Description of the task:
Reproduce exactly, and nothing but, the lines between the one with "Viewport: 1420px width, 588px height." and the end of the entries, both ends included.
_ _ _ _ _ _ _
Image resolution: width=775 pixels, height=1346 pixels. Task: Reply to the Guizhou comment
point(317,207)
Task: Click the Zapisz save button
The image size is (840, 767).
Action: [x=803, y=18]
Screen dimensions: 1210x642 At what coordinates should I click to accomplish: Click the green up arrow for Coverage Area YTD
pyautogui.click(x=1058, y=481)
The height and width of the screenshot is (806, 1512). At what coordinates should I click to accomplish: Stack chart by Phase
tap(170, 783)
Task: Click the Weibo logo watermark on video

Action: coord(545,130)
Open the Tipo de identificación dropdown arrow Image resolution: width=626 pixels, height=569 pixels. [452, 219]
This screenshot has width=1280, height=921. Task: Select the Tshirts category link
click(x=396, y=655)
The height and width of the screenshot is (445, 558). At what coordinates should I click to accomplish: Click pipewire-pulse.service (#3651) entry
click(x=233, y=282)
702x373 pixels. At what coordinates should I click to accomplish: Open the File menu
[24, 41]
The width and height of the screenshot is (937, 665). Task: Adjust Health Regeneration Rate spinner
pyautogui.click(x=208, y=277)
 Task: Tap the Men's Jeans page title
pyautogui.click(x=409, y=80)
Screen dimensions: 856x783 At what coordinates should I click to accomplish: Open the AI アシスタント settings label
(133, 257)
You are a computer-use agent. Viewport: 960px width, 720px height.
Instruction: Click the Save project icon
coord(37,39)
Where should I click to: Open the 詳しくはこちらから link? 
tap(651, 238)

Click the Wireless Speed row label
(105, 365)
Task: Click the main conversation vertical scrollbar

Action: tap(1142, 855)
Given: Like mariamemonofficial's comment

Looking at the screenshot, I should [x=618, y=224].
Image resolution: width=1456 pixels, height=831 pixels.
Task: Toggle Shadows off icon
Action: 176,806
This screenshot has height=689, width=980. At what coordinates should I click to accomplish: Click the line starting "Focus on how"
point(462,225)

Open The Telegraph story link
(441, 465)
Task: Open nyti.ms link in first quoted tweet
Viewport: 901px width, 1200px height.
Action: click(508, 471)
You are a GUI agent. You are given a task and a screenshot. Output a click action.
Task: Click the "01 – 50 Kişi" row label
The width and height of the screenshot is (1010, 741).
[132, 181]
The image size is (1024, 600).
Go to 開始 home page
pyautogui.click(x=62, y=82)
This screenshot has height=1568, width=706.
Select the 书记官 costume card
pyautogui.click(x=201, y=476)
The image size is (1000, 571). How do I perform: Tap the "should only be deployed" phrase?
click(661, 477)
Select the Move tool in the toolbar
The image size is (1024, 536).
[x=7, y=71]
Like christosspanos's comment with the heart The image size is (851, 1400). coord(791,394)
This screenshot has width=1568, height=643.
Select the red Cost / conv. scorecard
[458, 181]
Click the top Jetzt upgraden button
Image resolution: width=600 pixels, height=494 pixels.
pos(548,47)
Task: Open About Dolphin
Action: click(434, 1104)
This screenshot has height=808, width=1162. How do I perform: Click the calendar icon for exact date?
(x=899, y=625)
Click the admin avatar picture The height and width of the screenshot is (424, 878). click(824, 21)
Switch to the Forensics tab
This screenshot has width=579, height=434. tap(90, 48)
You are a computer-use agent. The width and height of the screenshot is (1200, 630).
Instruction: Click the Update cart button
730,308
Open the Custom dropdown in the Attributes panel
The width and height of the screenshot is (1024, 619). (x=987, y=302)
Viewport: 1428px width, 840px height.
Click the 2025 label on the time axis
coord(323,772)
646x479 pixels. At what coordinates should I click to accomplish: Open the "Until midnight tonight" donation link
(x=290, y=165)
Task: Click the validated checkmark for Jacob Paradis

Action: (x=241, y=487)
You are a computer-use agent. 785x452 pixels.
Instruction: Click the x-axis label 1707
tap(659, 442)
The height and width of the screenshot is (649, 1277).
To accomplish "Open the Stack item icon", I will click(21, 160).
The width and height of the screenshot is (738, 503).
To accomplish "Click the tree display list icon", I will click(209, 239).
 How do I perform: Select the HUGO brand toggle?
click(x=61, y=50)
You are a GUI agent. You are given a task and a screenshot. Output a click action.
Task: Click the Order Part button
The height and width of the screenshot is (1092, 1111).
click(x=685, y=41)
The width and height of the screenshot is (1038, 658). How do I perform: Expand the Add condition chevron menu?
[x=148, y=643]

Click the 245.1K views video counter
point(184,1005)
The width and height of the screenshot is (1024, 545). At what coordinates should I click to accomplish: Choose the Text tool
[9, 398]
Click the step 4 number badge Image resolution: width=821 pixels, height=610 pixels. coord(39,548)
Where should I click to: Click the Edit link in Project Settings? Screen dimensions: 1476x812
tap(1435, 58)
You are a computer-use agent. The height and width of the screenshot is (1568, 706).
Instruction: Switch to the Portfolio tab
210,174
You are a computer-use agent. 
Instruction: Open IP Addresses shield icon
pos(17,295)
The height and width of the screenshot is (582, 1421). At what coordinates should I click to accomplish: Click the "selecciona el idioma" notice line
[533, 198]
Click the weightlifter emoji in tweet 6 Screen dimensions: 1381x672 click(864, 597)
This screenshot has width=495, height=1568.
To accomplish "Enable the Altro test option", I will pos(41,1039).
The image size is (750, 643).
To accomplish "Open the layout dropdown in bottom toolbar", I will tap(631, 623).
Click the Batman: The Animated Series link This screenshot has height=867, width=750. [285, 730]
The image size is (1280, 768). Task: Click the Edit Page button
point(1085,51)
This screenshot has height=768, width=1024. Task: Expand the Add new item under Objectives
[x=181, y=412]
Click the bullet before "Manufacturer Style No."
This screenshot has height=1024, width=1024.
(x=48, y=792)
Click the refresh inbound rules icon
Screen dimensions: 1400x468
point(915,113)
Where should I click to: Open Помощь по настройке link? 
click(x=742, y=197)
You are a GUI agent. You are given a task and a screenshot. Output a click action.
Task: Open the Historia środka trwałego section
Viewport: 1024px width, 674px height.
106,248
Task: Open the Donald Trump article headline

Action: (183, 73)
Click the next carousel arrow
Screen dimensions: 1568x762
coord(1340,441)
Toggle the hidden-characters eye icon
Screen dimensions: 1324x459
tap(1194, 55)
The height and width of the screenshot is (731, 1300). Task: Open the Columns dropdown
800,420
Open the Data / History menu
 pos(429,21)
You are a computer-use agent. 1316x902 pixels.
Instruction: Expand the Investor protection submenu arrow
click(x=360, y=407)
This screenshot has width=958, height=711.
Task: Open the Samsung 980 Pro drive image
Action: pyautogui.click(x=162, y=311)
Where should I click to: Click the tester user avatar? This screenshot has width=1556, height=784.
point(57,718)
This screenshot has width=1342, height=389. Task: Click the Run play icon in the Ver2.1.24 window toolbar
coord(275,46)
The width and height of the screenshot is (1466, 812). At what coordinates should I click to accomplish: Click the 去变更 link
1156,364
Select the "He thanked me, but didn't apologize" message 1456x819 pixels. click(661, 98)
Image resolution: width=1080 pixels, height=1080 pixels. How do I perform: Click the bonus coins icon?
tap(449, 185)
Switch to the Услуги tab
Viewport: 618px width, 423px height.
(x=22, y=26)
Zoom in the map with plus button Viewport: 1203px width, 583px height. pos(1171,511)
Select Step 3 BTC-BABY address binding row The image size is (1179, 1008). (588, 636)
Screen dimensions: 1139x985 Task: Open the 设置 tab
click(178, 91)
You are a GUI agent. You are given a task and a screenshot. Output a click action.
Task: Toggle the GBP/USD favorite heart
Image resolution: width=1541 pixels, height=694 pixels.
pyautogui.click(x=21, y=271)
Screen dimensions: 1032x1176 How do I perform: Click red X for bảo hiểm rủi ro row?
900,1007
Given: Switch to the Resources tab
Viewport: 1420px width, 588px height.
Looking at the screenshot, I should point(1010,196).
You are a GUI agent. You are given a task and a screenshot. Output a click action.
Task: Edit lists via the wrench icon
_ _ _ _ _ _ _
Solution for this exercise:
Viewport: 1420px width, 588px height.
Looking at the screenshot, I should point(1010,196).
You are a GUI agent. You are given a task and a screenshot. Output a click action.
Task: Edit lists via the wrench icon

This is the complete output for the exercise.